(Saved data entries)
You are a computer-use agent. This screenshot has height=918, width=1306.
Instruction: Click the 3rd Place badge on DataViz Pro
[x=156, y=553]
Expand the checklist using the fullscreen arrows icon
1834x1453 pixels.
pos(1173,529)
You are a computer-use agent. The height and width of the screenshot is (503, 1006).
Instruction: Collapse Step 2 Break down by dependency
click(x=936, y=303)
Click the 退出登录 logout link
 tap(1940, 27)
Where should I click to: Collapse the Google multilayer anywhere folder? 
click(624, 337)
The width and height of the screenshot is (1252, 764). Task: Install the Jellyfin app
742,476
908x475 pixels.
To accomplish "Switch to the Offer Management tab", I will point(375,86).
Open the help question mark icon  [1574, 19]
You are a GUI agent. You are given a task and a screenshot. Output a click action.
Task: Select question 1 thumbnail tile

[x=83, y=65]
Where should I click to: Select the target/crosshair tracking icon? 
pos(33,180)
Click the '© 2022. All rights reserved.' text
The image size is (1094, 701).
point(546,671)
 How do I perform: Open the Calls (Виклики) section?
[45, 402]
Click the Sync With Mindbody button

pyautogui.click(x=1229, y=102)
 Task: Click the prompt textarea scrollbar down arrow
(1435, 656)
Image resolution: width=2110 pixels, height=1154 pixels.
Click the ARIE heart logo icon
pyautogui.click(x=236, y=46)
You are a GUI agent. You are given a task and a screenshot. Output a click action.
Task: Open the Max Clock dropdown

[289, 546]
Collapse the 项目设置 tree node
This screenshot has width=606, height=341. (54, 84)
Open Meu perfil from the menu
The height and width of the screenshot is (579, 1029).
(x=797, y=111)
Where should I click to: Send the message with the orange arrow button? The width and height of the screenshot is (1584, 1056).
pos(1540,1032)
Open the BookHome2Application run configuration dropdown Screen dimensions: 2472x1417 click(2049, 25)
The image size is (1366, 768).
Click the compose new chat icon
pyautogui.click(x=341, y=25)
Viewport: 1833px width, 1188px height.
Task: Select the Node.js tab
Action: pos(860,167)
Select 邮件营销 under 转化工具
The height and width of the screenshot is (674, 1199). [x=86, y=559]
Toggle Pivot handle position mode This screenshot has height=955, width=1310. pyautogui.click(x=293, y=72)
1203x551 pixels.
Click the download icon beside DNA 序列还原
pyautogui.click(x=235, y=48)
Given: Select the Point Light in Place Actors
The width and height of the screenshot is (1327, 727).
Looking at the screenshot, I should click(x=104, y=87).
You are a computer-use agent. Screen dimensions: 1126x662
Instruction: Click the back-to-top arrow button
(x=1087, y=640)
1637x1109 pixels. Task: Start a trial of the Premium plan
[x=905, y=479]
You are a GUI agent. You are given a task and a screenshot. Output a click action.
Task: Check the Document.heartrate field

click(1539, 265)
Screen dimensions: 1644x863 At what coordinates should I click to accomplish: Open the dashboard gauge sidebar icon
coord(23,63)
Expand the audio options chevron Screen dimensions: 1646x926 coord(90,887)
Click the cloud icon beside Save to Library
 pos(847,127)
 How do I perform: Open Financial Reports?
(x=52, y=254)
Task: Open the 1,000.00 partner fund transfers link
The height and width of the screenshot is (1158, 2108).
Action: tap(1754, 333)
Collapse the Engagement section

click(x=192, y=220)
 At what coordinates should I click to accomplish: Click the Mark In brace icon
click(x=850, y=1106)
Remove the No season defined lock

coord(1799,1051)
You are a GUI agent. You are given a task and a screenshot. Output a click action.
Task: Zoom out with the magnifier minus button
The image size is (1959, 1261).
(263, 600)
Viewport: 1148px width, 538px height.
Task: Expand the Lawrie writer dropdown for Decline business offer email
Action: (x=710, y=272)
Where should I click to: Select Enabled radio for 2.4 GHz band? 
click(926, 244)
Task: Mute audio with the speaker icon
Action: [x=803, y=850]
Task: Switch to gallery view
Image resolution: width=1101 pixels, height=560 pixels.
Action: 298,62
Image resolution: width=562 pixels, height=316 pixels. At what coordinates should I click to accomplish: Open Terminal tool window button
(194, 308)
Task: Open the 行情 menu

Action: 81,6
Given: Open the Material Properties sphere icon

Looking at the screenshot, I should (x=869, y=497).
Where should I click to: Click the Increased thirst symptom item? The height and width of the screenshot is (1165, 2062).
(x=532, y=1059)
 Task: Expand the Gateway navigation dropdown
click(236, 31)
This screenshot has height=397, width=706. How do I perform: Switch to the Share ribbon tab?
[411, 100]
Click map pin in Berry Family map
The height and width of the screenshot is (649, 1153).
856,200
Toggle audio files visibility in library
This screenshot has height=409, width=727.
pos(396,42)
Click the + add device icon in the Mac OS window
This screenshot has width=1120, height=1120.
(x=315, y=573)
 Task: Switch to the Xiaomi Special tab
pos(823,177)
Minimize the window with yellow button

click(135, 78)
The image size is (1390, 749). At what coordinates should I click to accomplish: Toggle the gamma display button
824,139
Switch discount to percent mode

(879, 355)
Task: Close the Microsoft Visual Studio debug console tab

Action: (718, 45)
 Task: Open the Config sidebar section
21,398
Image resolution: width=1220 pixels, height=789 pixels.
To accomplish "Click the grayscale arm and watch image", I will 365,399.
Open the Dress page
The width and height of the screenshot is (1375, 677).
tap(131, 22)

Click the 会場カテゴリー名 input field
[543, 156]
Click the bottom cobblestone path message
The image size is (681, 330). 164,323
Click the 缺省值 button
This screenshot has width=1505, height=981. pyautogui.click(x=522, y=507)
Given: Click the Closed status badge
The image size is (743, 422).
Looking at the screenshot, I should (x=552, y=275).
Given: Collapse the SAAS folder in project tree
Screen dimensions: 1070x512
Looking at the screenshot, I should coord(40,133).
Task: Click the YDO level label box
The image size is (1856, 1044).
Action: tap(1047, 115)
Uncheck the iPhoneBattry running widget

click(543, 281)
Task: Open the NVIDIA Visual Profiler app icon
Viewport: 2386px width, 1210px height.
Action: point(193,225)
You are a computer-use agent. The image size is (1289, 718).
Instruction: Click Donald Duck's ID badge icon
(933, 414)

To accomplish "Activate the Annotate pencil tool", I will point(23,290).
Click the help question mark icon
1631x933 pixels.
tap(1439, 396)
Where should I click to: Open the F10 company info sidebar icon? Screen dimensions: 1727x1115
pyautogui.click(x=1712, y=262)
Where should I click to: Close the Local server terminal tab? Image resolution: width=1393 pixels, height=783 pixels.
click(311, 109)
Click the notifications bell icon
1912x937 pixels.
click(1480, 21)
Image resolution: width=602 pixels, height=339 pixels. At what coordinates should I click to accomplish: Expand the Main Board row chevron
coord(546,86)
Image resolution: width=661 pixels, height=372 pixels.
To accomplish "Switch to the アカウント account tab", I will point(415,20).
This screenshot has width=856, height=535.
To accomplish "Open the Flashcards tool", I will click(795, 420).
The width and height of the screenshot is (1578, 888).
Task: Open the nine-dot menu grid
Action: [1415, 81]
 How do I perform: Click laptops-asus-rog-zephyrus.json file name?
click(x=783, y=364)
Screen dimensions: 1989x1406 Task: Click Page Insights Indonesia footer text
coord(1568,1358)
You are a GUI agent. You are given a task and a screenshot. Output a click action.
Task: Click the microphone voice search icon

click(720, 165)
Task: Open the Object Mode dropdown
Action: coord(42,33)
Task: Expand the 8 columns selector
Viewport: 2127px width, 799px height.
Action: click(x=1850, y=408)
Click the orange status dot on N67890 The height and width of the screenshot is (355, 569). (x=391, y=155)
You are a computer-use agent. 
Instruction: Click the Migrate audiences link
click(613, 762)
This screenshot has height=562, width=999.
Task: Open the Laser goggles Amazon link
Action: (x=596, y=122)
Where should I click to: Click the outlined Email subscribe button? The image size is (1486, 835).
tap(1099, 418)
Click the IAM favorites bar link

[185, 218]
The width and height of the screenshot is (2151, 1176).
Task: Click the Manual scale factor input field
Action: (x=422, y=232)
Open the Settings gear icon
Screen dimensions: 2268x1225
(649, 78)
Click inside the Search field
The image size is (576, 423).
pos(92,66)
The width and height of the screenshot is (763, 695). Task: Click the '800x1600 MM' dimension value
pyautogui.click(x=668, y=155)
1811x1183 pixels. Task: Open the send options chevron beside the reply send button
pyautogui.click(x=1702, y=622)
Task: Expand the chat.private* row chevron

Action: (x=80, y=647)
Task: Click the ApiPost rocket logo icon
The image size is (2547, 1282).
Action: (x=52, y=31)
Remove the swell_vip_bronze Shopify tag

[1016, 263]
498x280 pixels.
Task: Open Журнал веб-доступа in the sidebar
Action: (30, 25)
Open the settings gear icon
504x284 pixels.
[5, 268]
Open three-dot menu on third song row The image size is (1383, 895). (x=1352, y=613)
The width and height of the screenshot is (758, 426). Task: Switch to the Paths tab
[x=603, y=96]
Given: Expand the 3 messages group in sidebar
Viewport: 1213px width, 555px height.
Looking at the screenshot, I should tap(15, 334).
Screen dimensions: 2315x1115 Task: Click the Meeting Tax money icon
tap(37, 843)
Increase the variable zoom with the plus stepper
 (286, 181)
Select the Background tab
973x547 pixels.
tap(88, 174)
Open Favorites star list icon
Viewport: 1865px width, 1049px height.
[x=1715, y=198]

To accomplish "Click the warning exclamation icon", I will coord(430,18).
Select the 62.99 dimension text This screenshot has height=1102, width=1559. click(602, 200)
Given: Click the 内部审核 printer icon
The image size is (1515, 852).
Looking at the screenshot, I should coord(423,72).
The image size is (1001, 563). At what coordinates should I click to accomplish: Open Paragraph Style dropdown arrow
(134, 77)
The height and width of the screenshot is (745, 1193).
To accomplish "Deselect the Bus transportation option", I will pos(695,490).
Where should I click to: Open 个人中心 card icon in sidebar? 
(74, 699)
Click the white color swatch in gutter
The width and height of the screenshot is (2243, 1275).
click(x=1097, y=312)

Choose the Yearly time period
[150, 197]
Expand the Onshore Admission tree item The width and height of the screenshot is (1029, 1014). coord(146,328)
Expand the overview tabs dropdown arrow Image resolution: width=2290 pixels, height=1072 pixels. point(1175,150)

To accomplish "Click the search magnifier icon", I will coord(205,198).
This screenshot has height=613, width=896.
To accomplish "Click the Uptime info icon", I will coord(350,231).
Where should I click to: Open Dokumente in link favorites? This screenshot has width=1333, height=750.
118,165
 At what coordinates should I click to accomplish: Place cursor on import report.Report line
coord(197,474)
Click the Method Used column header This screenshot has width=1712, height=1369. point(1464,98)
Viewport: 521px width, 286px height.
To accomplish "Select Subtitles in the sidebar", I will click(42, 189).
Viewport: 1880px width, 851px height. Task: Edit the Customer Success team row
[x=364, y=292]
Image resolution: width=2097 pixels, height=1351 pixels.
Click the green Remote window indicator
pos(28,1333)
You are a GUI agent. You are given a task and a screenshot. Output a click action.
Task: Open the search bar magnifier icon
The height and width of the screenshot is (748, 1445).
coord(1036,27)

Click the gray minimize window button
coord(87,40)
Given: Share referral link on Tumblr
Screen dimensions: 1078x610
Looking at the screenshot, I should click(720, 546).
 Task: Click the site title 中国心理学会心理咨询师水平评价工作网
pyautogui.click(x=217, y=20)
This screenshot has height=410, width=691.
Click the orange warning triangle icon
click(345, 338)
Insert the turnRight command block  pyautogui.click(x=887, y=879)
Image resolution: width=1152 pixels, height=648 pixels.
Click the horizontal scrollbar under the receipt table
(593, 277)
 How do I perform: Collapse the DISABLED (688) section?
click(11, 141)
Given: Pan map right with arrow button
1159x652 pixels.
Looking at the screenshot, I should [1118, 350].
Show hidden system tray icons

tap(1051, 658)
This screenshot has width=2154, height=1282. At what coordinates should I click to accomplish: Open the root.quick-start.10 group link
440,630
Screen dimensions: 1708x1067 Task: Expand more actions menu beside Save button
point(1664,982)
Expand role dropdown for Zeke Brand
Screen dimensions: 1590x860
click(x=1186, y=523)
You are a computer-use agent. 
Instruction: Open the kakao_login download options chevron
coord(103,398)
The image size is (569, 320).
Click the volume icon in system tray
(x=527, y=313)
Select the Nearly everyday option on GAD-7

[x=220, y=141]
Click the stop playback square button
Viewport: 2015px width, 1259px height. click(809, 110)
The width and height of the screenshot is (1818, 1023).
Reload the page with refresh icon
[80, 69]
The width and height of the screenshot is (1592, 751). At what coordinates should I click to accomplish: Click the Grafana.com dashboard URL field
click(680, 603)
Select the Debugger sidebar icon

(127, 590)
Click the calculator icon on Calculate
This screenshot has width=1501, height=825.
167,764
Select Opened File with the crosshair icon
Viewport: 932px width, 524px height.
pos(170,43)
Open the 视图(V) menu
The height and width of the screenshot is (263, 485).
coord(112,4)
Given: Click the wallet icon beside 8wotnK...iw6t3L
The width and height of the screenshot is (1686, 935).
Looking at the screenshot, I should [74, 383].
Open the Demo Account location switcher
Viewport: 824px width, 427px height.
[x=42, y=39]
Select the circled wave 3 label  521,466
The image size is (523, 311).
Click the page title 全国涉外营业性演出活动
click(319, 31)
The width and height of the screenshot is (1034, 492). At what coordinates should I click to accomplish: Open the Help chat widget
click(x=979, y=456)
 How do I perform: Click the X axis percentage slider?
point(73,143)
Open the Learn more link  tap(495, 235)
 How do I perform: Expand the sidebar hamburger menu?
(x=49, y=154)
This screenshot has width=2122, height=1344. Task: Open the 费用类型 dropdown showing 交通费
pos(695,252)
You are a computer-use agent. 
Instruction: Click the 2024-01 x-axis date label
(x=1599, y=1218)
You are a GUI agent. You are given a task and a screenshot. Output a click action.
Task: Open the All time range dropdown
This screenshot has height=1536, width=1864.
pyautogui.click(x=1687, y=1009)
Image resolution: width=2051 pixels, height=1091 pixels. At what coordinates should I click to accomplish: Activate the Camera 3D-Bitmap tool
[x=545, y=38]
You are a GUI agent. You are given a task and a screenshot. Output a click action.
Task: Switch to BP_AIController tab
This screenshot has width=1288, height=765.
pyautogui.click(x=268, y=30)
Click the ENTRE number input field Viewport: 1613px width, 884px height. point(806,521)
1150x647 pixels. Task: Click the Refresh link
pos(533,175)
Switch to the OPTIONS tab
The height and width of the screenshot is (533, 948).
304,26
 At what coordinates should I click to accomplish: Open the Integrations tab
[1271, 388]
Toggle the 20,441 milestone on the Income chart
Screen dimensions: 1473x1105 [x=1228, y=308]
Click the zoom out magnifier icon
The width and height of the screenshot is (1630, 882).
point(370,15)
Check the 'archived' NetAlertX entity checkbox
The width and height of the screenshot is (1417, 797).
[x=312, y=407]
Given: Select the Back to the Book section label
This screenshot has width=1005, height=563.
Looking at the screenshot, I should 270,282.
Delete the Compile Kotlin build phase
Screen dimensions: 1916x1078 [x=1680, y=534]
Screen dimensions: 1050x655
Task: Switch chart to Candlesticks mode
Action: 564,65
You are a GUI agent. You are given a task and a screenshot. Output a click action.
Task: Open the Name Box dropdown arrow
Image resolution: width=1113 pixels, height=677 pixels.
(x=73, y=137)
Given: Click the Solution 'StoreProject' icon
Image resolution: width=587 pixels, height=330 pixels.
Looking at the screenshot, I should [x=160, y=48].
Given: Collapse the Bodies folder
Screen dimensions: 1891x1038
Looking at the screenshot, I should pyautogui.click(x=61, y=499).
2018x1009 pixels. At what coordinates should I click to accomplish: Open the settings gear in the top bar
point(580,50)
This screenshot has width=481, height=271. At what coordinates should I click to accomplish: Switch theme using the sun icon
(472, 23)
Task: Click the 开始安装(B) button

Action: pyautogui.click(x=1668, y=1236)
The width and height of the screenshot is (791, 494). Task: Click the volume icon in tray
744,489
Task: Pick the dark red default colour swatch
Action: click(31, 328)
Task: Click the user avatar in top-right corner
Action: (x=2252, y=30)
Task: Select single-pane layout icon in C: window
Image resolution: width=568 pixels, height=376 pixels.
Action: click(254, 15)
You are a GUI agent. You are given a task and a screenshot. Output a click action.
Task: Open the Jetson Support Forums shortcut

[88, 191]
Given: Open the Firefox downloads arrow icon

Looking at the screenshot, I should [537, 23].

* Assignment *
Check the data for the word "status" and pull out the lines that have it.

* Exercise output *
Given: Click the Closed status badge
Click the orange status dot on N67890 The height and width of the screenshot is (355, 569). (x=391, y=155)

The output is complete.